• _EXERCISE DIRECTIONS_: Print the records below from the first line through the line containing "This screenshot has width=784, height=371.", both included, word for word.
-------- DATA SUPPLIED
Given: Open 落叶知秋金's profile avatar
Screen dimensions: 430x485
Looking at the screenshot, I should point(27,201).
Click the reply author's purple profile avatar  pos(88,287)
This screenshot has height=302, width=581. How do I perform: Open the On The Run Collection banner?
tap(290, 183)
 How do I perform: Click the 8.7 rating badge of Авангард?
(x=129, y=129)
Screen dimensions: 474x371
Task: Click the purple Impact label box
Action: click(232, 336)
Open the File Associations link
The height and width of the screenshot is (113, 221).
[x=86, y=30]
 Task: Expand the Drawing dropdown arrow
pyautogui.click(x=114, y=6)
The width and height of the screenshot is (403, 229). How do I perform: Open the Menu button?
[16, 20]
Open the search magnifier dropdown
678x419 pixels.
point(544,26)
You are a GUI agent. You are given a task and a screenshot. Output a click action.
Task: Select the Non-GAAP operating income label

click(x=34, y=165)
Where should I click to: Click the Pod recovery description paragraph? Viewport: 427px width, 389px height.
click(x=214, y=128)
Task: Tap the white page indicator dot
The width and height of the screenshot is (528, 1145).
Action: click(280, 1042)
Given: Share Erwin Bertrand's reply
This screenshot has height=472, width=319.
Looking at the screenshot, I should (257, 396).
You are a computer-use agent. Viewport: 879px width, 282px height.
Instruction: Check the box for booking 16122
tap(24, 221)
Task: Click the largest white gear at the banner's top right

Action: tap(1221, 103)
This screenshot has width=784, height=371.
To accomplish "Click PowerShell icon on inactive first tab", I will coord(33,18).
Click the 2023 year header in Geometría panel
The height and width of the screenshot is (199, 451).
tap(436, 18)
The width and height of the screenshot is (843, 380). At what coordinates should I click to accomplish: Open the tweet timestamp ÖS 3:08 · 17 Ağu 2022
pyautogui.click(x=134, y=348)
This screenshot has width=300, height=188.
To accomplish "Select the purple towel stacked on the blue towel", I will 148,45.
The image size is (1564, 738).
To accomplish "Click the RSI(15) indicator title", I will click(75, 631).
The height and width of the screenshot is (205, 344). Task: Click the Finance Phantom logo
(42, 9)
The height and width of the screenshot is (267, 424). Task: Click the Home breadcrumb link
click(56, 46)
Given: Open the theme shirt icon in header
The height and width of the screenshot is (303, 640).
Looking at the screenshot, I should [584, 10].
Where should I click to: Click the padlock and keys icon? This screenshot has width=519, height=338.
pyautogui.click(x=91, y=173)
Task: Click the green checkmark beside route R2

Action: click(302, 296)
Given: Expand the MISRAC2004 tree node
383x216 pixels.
----------------
• _EXERCISE OUTPUT_:
Given: Open 落叶知秋金's profile avatar
Screen dimensions: 430x485
Looking at the screenshot, I should point(27,201).
Click the reply author's purple profile avatar  pos(88,287)
This screenshot has height=302, width=581. How do I perform: Open the On The Run Collection banner?
tap(290, 183)
 How do I perform: Click the 8.7 rating badge of Авангард?
(x=129, y=129)
Screen dimensions: 474x371
Task: Click the purple Impact label box
Action: click(232, 336)
Open the File Associations link
The height and width of the screenshot is (113, 221).
[x=86, y=30]
 Task: Expand the Drawing dropdown arrow
pyautogui.click(x=114, y=6)
The width and height of the screenshot is (403, 229). How do I perform: Open the Menu button?
[16, 20]
Open the search magnifier dropdown
678x419 pixels.
point(544,26)
You are a GUI agent. You are given a task and a screenshot. Output a click action.
Task: Select the Non-GAAP operating income label

click(x=34, y=165)
Where should I click to: Click the Pod recovery description paragraph? Viewport: 427px width, 389px height.
click(x=214, y=128)
Task: Tap the white page indicator dot
The width and height of the screenshot is (528, 1145).
Action: click(280, 1042)
Given: Share Erwin Bertrand's reply
This screenshot has height=472, width=319.
Looking at the screenshot, I should (257, 396).
You are a computer-use agent. Viewport: 879px width, 282px height.
Instruction: Check the box for booking 16122
tap(24, 221)
Task: Click the largest white gear at the banner's top right

Action: tap(1221, 103)
This screenshot has width=784, height=371.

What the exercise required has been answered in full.